Entries supplied start
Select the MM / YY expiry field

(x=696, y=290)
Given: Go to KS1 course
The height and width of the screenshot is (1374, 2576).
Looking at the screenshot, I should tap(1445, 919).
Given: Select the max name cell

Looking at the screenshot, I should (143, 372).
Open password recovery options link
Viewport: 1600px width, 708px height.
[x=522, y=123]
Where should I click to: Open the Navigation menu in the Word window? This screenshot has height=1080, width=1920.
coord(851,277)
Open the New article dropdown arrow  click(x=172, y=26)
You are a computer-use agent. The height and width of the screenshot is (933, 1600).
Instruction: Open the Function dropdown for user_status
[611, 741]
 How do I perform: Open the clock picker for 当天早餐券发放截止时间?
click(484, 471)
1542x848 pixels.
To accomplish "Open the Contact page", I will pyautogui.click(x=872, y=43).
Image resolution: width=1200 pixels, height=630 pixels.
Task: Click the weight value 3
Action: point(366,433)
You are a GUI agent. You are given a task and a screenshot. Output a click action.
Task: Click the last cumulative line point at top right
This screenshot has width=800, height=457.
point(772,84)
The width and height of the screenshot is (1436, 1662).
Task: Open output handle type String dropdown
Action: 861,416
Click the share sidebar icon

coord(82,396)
Entries supplied end
What the exercise asks:
In the entries above, swap every "Select" for "Choose" and reproduce them with nothing else changed.

Solution for this exercise:
Choose the MM / YY expiry field

(x=696, y=290)
Given: Go to KS1 course
The height and width of the screenshot is (1374, 2576).
Looking at the screenshot, I should tap(1445, 919).
Given: Choose the max name cell

Looking at the screenshot, I should (143, 372).
Open password recovery options link
Viewport: 1600px width, 708px height.
[x=522, y=123]
Where should I click to: Open the Navigation menu in the Word window? This screenshot has height=1080, width=1920.
coord(851,277)
Open the New article dropdown arrow  click(x=172, y=26)
You are a computer-use agent. The height and width of the screenshot is (933, 1600).
Instruction: Open the Function dropdown for user_status
[611, 741]
 How do I perform: Open the clock picker for 当天早餐券发放截止时间?
click(484, 471)
1542x848 pixels.
To accomplish "Open the Contact page", I will pyautogui.click(x=872, y=43).
Image resolution: width=1200 pixels, height=630 pixels.
Task: Click the weight value 3
Action: point(366,433)
You are a GUI agent. You are given a task and a screenshot. Output a click action.
Task: Click the last cumulative line point at top right
This screenshot has width=800, height=457.
point(772,84)
The width and height of the screenshot is (1436, 1662).
Task: Open output handle type String dropdown
Action: 861,416
Click the share sidebar icon

coord(82,396)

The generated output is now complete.